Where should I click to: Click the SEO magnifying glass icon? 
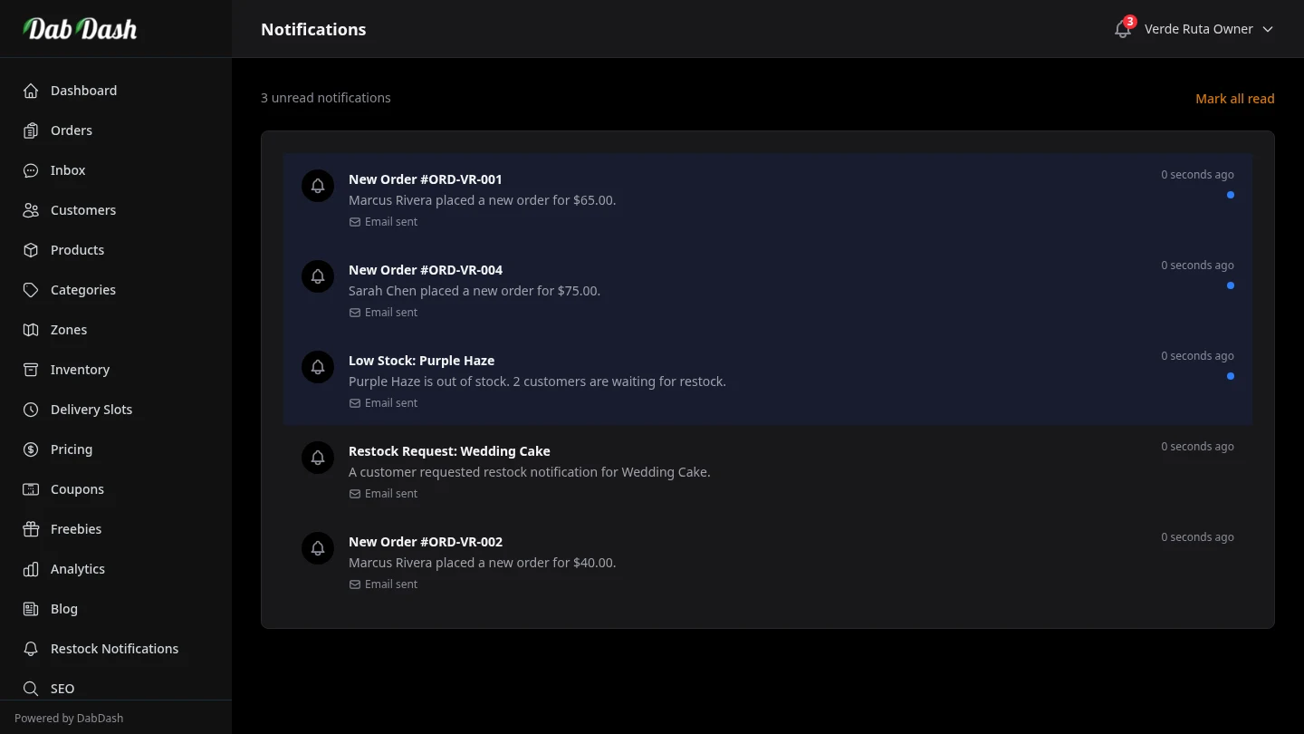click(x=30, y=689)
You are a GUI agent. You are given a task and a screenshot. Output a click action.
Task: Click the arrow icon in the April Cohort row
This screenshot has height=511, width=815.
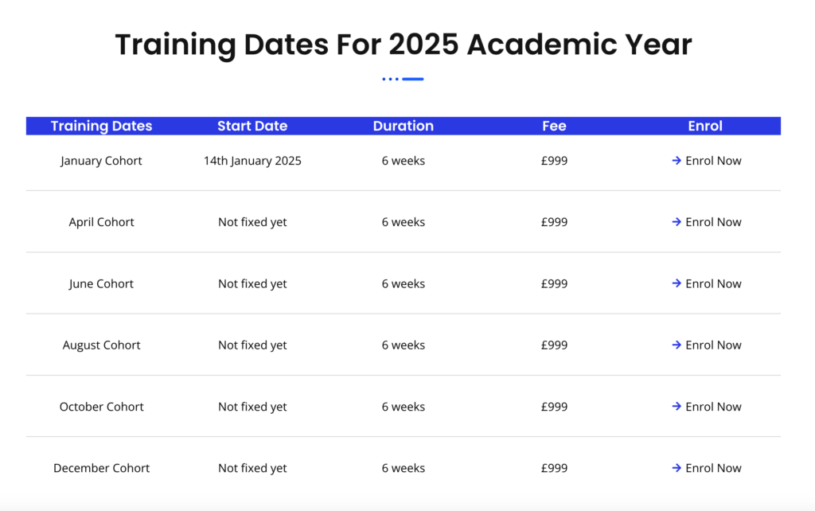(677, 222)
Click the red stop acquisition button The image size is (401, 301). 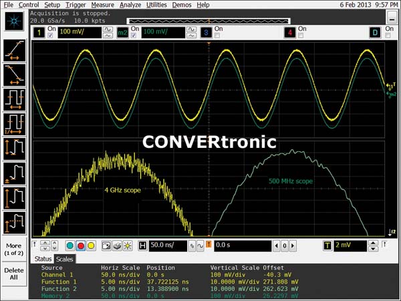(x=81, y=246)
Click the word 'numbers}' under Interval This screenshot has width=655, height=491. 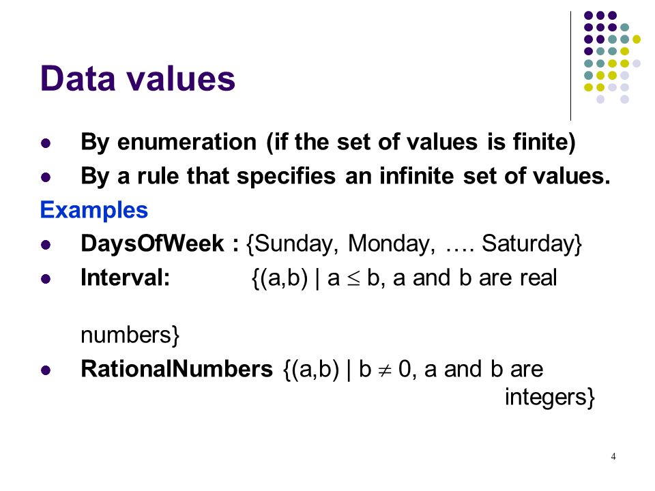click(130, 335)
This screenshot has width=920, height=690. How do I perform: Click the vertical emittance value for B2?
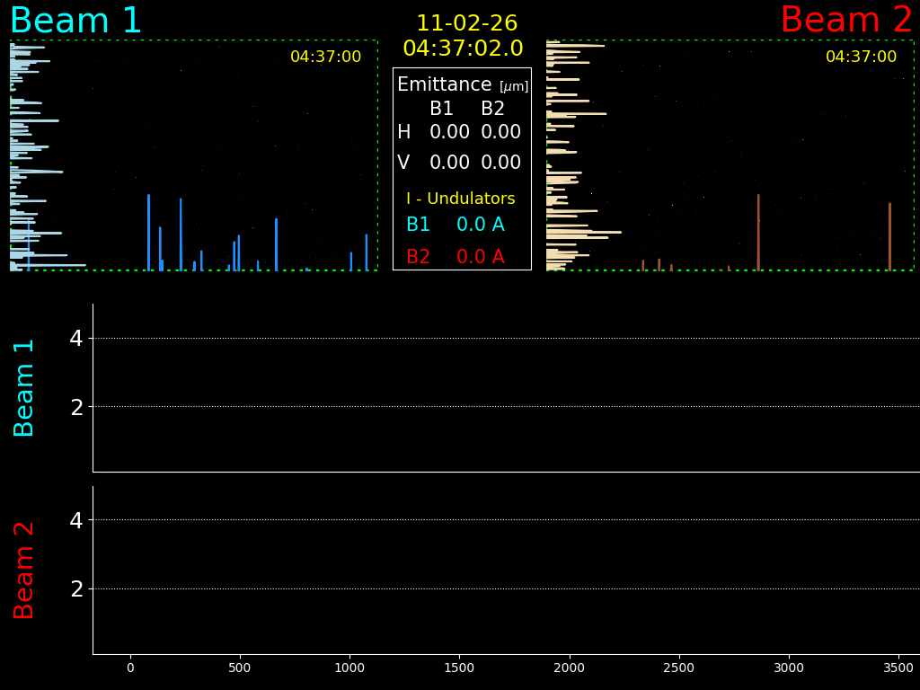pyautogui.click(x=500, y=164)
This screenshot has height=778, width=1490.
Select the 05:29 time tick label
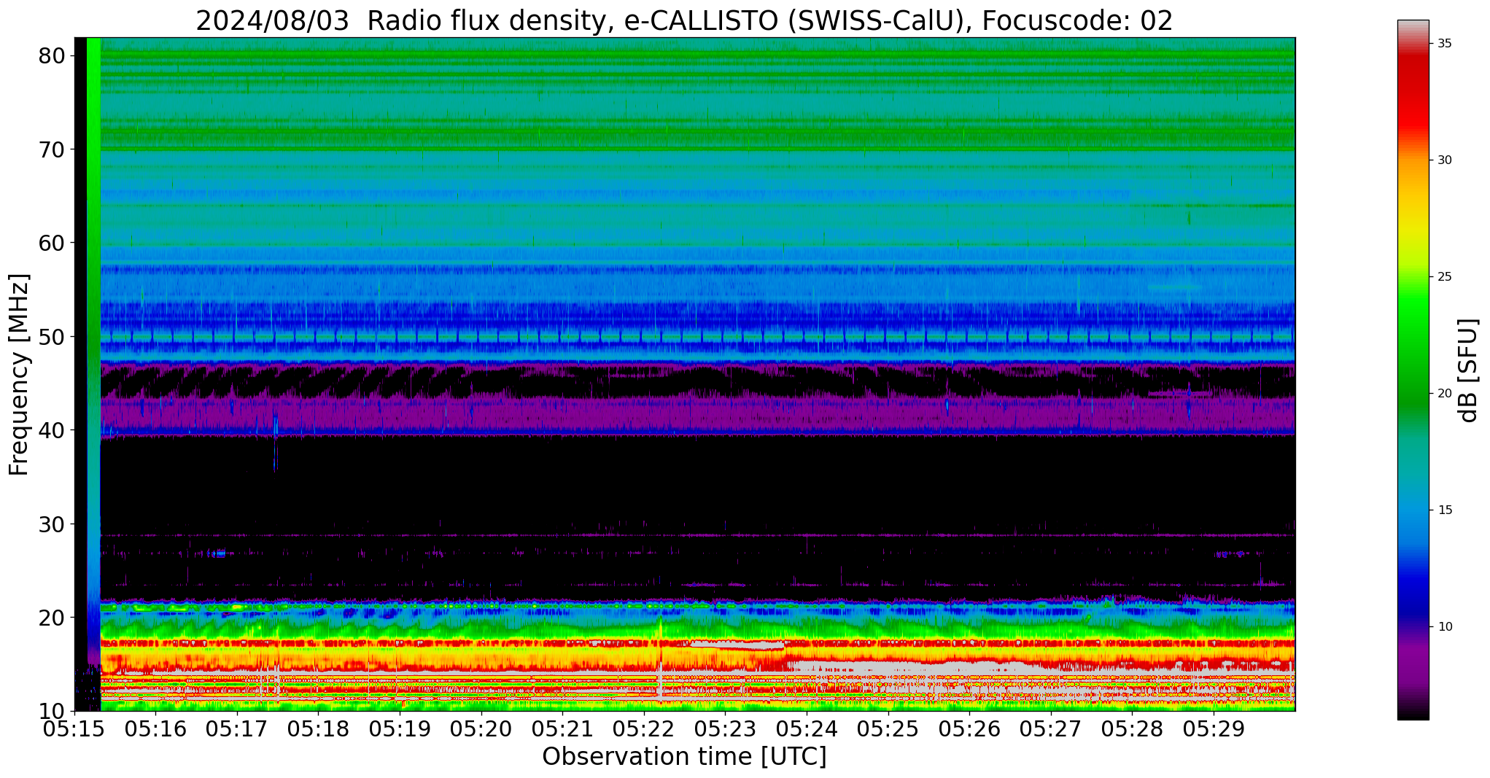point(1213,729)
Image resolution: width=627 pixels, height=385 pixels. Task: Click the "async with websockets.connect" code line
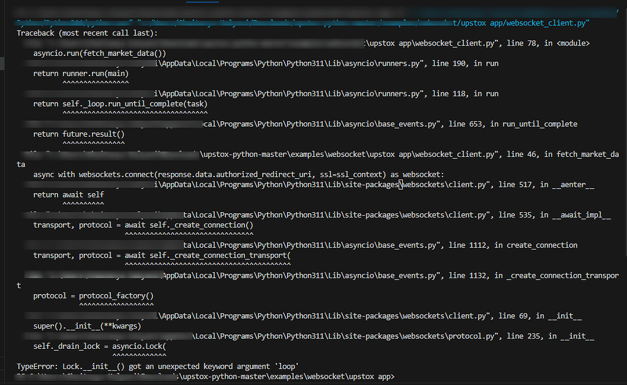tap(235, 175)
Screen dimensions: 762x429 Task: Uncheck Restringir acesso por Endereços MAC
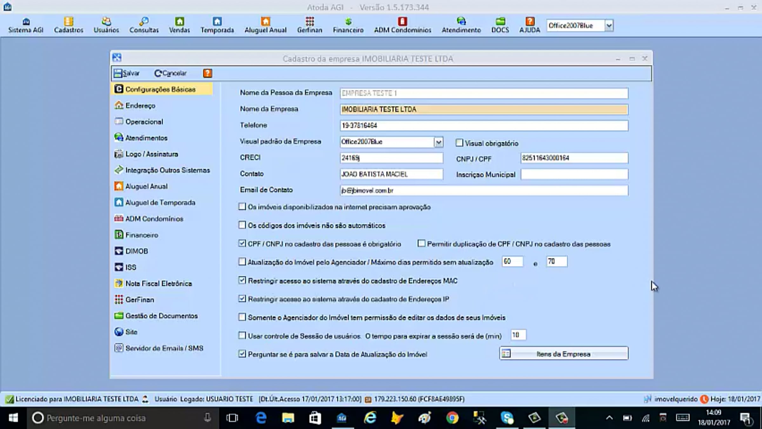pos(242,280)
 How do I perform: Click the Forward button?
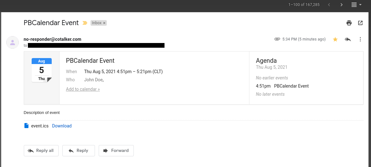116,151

+---+

▶ _DESCRIPTION OF THE TASK_: Repeat exactly the lines from the one containing "Screen dimensions: 762x429" to the last line of the records above, including both, and leave out any pictures.

▶ _OUTPUT OF THE TASK_:
Screen dimensions: 762x429 Task: Uncheck Restringir acesso por Endereços MAC
pos(242,280)
 How do I perform: Click the Forward button?
116,151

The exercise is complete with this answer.